Stało się to, o czym wszyscy wiedzieli i mówili od dawna – Kylian Mbappé już oficjalnie jest zawodnikiem Realu Madryt. Przyszedł na zasadzie wolnego transferu, bo skończył mu się kontrakt z Paris Saint-Germain. Najdłuższa saga transferowa w historii futbolu dobiegła końca. Ten serial miał 7 sezonów, ale po 7 latach wreszcie się zakończył, do tego w jedyny logiczny sposób. Całą historię tej telenoweli opisałem dwa lata temu w artykule Kylian Mbappe NIE dla Realu Madryt, zainteresowanych odsyłam do lektury. Teraz przypomnę tylko w skrócie, że Mbappe już jako 14-latek odwiedził Real, poznał swoich idoli Cristiano i Zidane’a. Potem w 2018 roku Real Madryt chciał go wykupić z Monaco za rekordowe wówczas 180 milionów €, ale szanse na regularną grę przy tercecie BBC były znikome, więc rodzice namówili syna, by został we Francji i przeszedł do PSG, klubu wizytówki miasta, z którego pochodzi. W Paryżu grał 7 lat. W 2021 roku Real zaproponował 180, potem 200 milionów € za gracza z rocznym kontraktem, ale katarscy szefowie nawet nie raczyli odpowiedzieć na te ofertę, uznali ją za zniewagę. Nie szkodzi, dzisiaj oddali go za darmo.
Jeszcze dwa lata temu Mbappé mógł przejść do Madrytu jako wolny zawodnik, ale uległ presji rodziny, prezesa PSG, nawet samego prezydenta Francji i pozostał na kolejne dwa lata. Nie bez znaczenia był bajeczny kontrakt, najwyższy w futbolu, bo Katarczycy zaoferowali mu 636 milionów € za trzy lata gry. Teraz, by przejść do Realu, Kylian zrezygnował z ponad połowy tych pieniędzy. Bo chciał spełnić marzenie, które tak długo odkładał. Bo zrozumiał, że w ogórkowej lidze nie rozwinie się jako piłkarz, nie będzie nigdy na szczycie. To może osiągnąć w Madrycie, klubie marzeń z dzieciństwa.

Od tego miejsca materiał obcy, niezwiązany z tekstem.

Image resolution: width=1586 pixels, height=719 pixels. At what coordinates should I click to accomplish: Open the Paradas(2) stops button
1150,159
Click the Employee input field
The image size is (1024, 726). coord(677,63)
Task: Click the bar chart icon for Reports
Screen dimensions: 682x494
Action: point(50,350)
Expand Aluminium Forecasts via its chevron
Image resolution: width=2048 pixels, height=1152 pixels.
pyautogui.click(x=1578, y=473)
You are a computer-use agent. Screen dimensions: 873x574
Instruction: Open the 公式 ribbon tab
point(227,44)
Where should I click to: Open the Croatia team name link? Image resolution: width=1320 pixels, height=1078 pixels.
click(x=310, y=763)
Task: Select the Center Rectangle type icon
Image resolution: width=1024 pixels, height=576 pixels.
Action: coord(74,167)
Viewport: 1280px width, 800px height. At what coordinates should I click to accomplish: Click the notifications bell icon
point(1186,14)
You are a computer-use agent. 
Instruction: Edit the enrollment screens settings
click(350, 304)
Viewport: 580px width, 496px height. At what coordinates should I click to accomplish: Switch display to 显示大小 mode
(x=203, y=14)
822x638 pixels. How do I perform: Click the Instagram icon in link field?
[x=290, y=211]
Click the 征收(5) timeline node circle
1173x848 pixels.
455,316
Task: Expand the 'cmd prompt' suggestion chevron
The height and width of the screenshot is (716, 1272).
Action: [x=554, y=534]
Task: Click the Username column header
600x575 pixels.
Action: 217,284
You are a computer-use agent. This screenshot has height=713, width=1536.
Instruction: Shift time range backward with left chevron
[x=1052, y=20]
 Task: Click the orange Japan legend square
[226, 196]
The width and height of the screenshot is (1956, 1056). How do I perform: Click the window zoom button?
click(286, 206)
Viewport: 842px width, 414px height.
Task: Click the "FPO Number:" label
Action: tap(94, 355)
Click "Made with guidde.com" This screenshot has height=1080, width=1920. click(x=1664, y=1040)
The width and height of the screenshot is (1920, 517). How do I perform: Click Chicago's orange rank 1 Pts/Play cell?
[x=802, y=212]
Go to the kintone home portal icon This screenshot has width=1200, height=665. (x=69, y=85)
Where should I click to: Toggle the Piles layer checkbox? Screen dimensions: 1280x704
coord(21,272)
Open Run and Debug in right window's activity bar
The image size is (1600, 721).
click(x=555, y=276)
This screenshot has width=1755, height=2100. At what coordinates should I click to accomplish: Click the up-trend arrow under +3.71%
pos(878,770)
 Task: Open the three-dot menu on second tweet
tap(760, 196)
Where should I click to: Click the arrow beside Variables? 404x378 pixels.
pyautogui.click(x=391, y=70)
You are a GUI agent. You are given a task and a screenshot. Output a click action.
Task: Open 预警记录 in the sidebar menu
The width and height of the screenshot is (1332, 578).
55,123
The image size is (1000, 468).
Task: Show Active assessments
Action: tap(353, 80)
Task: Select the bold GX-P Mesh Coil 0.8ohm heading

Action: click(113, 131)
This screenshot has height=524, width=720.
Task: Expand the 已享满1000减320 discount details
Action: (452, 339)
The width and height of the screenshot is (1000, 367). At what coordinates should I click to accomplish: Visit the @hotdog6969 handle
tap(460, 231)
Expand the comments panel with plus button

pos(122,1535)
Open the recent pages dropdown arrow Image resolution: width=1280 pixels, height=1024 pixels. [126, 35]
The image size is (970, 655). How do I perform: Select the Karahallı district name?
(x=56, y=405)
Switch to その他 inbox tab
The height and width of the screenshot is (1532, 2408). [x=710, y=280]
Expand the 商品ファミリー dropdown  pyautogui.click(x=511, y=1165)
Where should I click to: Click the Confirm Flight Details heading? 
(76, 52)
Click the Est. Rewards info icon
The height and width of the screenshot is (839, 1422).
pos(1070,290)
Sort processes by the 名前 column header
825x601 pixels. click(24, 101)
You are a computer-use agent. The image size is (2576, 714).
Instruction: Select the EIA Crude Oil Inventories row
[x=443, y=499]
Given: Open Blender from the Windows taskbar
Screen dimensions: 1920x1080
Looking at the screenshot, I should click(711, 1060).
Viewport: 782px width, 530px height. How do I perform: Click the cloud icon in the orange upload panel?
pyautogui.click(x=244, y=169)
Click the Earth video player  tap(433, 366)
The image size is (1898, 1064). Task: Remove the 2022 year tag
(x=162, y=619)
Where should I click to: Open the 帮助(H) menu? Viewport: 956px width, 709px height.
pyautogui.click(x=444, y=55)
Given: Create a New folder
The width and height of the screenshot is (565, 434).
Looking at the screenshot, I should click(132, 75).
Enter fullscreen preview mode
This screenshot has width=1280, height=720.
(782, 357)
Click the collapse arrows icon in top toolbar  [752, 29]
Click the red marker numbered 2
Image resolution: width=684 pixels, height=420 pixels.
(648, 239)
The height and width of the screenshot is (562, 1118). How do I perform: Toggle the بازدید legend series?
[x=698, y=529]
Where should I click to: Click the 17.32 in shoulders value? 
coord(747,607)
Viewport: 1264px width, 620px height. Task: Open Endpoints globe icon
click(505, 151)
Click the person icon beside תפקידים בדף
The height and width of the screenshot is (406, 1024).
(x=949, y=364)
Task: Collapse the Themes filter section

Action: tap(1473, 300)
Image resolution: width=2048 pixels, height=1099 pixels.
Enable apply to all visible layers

Real Madryt i Kylian Mbappé są dla siebie stworzeni. Najsłynniejszy, najbardziej znany i najlepiej zarządzany klub świata i najbardziej medialny piłkarz, który jako nastolatek został mistrzem świata, który ustrzelił hat-trick w finale mundialu, który bije wiele rekordów i który dusi się w słabiutkiej lidze z rodzimego kraju. Teraz ma szanse zabłysnąć u boku innych wielkich graczy, którzy i bez niego sięgnęli po Puchar Ligi Mistrzów. Z Mbappé u boku mogą być jeszcze lepsi. Kylian, witamy.